Unsigned to hex ver 1.1
movdqu xmm0,[value]
pxor xmm1,xmm1
punpcklbw xmm0,xmm1
movdqa xmm1,xmm0
pand xmm1,[efes]
psllq xmm0,4
pand xmm0,[efes]
por xmm0,xmm1
movdqa xmm1,xmm0
paddb xmm1,[sixes]
psrlq xmm1,4
pand xmm1,[efes]
pxor xmm9,xmm9
psubb xmm9,xmm1
pand xmm9,[sevens]
paddb xmm0,xmm9
paddb xmm0,[zeroes]
movdqu [hexstr],xmm0
mov rax,[hexstr]
mov rbx,[hexstr+8]
bswap rax
bswap rbx
mov [hexstr],rbx
mov [hexstr+8],rax
ret
efes: dq 0f0f0f0f0f0f0f0fh
dq 0f0f0f0f0f0f0f0fh
zeroes: dq 3030303030303030h
dq 3030303030303030h
sixes: dq 0606060606060606h
dq 0606060606060606h
sevens: dq 0707070707070707h
dq 0707070707070707h
Here we simplified the unpacking, and organized the obtaining of the sevens in a different way, using one subtraction and one conjunction.
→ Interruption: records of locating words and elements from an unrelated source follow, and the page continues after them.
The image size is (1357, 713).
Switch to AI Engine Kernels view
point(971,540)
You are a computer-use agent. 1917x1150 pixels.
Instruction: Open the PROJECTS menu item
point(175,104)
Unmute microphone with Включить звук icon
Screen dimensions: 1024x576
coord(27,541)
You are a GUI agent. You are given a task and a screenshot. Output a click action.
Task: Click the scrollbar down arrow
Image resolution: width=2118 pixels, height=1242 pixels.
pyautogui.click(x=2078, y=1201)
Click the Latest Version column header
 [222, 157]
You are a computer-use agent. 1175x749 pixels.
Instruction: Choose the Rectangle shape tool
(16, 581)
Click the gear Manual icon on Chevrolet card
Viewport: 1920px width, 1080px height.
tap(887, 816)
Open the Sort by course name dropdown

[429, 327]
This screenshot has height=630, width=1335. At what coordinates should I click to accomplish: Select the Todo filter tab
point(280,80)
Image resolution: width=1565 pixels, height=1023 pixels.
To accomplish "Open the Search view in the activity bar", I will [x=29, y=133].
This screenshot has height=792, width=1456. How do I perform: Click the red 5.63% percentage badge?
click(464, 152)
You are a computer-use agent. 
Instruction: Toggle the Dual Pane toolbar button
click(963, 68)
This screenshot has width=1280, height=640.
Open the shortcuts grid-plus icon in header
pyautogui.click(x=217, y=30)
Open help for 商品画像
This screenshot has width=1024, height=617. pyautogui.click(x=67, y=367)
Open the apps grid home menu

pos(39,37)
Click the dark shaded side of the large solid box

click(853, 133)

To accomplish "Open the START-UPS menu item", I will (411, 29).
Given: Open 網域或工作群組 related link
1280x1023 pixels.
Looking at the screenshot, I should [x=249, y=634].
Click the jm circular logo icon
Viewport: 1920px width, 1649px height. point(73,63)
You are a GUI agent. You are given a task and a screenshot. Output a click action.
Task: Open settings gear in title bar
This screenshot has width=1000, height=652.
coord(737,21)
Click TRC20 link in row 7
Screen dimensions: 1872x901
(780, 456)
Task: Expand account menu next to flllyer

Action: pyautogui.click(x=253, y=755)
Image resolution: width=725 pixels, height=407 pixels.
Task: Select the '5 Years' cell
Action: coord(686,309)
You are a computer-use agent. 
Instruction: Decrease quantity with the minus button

But what did we win at all? Compare the performance of each of the methods.
CPU | 1 | 2 | 3 | 4 | 5 | 6 | 7 | 8 |
---|---|---|---|---|---|---|---|---|
Core 2 Quad Q8200 | 670 | 600 | 150 | 77 | 70 | 77 | 76 | 1170 |
AMD C-60 | 290 | 195 | 290 | 120 | 105 | 120 | 140 | 290 |
- Lodsb stosb with jnb
- Lodsb stosb with xlatb
- General purpose registers with shrd
- General purpose registers with punpck
- SSE 64 bit
- SSE 64 bit unaligned
- SSE 128 bit
- Lodsb stosb with xlatb 128 bit
Values in parrots are the average number of processor ticks.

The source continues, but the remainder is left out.